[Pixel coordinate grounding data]
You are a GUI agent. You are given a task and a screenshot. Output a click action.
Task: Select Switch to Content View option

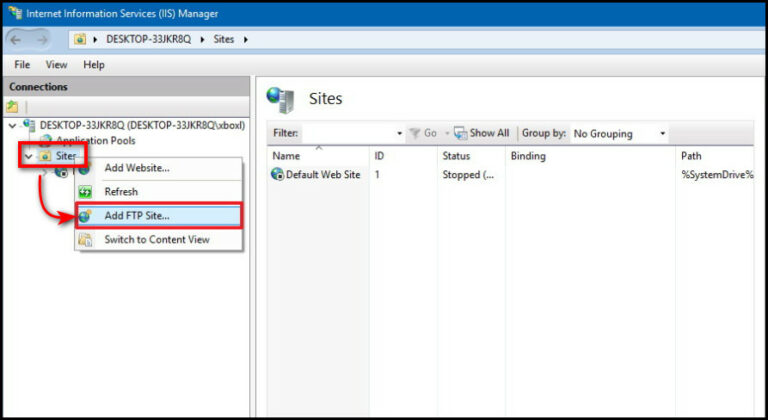[157, 239]
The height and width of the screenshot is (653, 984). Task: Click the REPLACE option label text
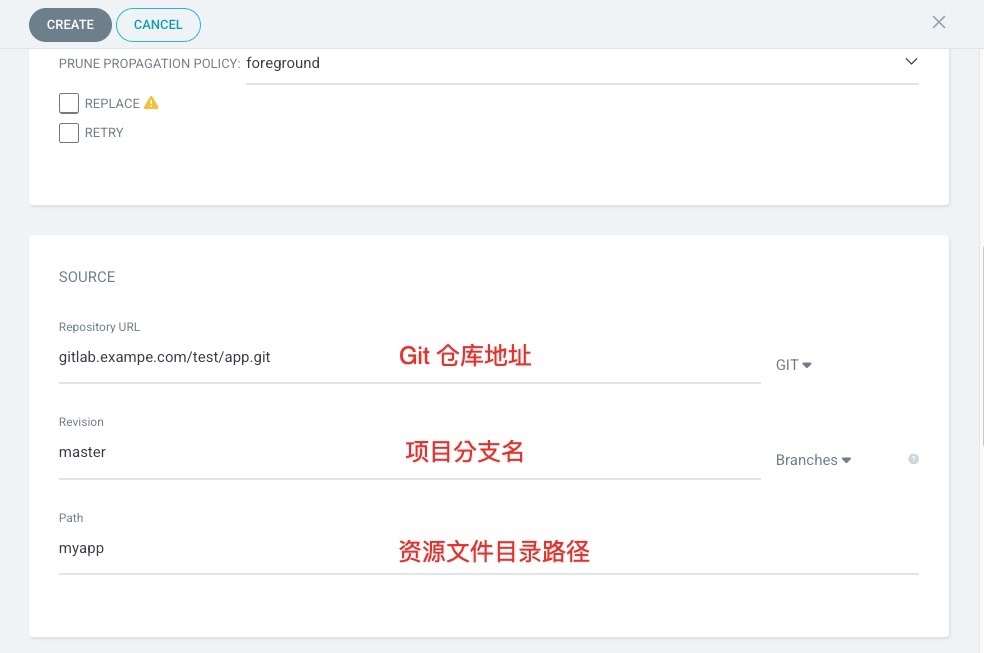112,104
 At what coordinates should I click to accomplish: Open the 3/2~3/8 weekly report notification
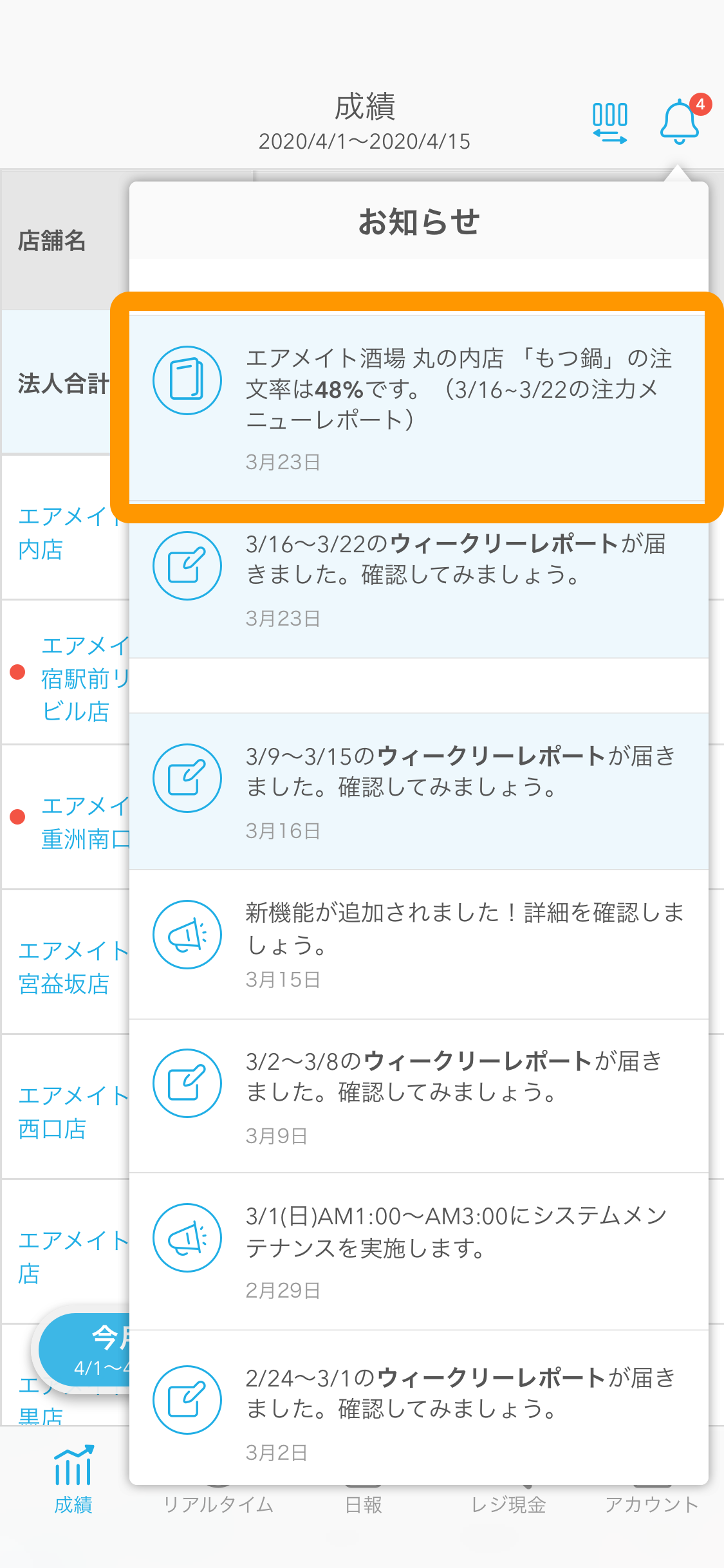(419, 1096)
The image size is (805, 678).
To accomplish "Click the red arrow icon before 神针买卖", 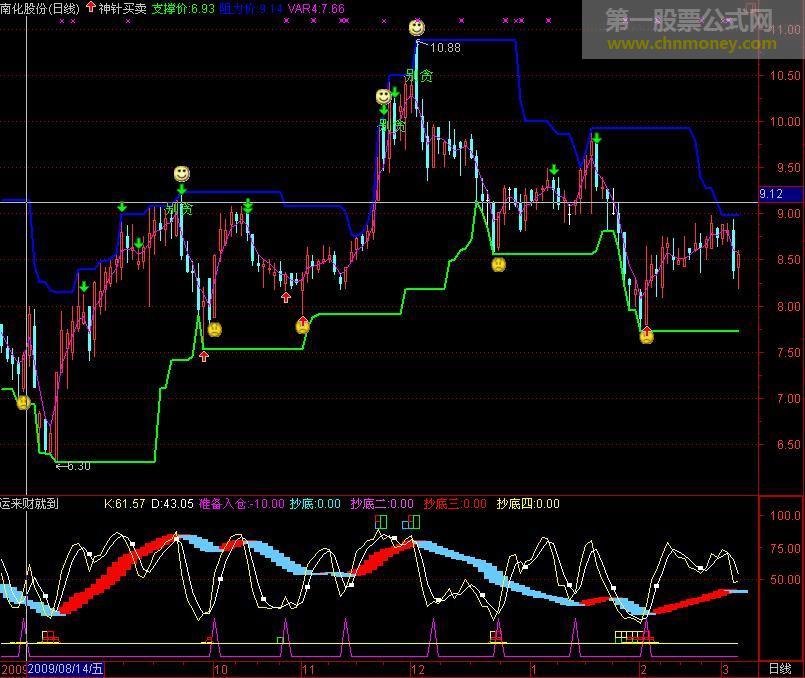I will tap(91, 8).
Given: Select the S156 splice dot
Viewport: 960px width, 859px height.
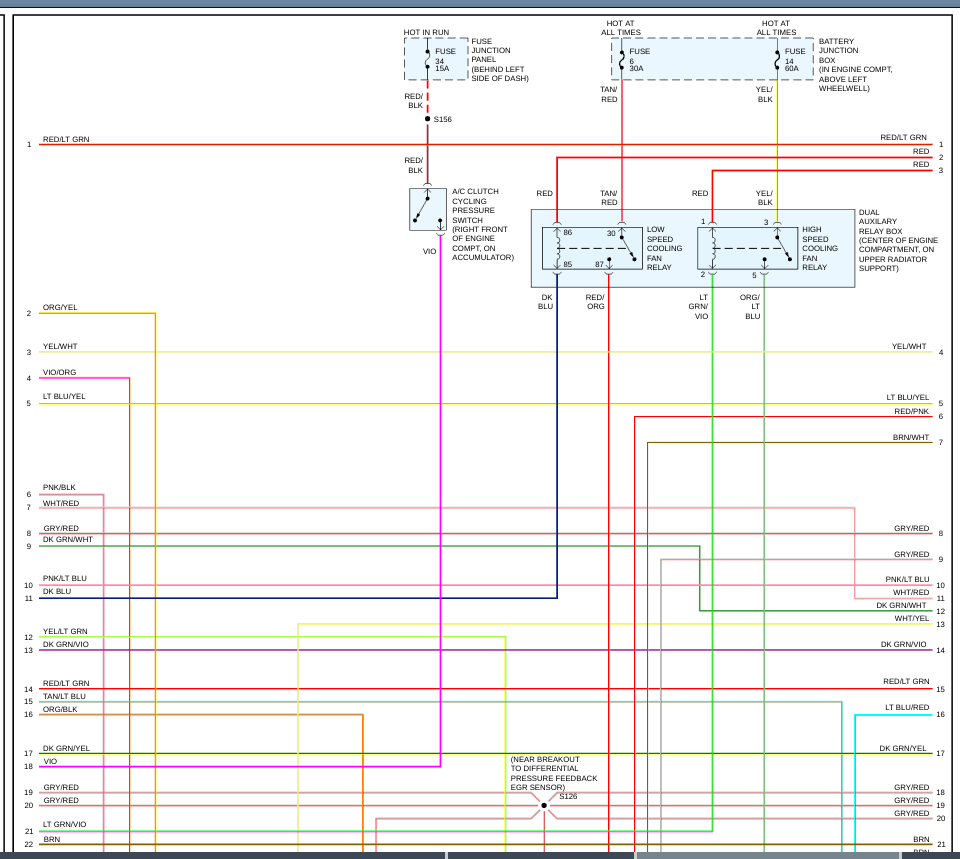Looking at the screenshot, I should click(x=427, y=119).
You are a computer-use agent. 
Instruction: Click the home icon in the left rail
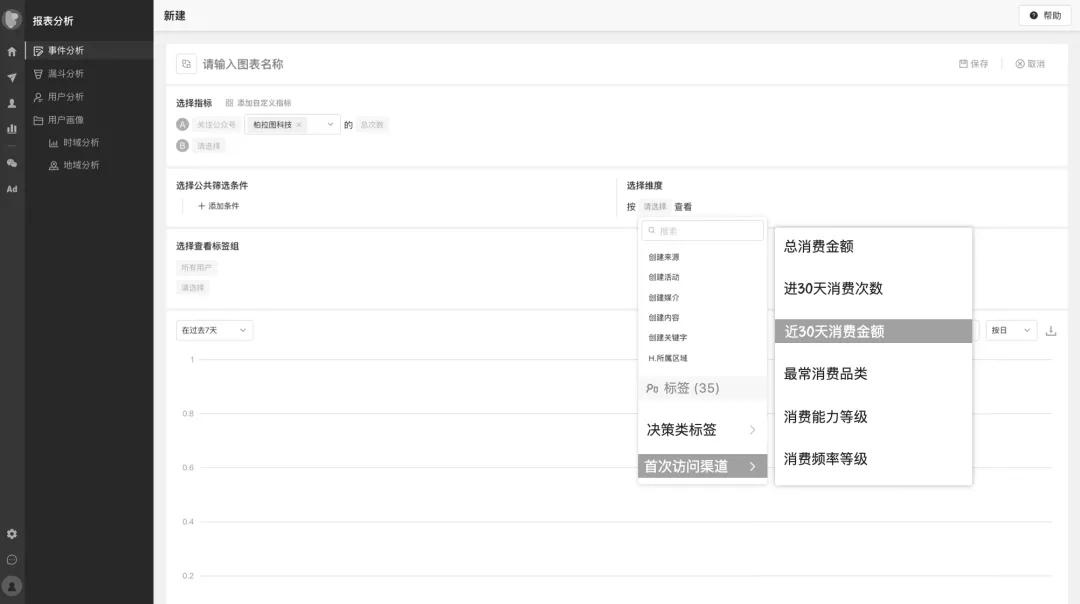[x=11, y=50]
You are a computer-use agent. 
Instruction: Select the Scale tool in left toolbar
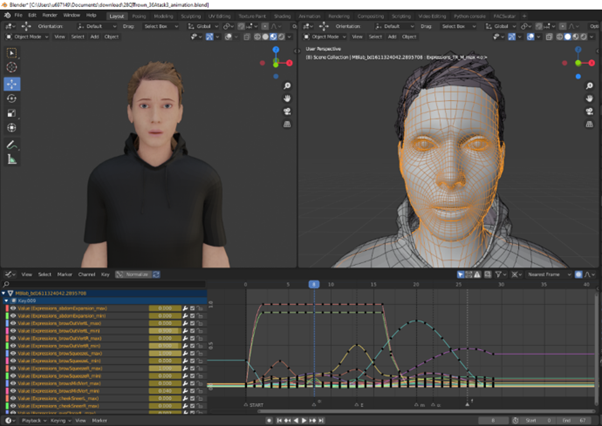(12, 113)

> [TASK DIRECTIONS]:
An exact restatement of the lines from the one holding "Instruction: Click the" through the end of the entries, both ends included, is the whole answer. Pictures stay out.

> [EXERCISE OUTPUT]:
Instruction: Click the home icon in the left rail
[x=11, y=50]
You are a computer-use agent. 
Instruction: Select the Scale tool in left toolbar
(12, 113)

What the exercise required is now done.